Check each line of the material for "icon" and report how many lines have it, with nothing added.

**The input**
══════════

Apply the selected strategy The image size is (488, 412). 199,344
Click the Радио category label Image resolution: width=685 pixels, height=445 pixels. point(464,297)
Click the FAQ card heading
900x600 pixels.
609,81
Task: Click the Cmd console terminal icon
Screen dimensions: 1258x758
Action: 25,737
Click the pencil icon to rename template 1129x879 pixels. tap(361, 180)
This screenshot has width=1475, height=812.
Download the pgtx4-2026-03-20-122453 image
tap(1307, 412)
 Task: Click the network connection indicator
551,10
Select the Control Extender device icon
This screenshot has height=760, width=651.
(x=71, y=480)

══════════

**Answer space**
3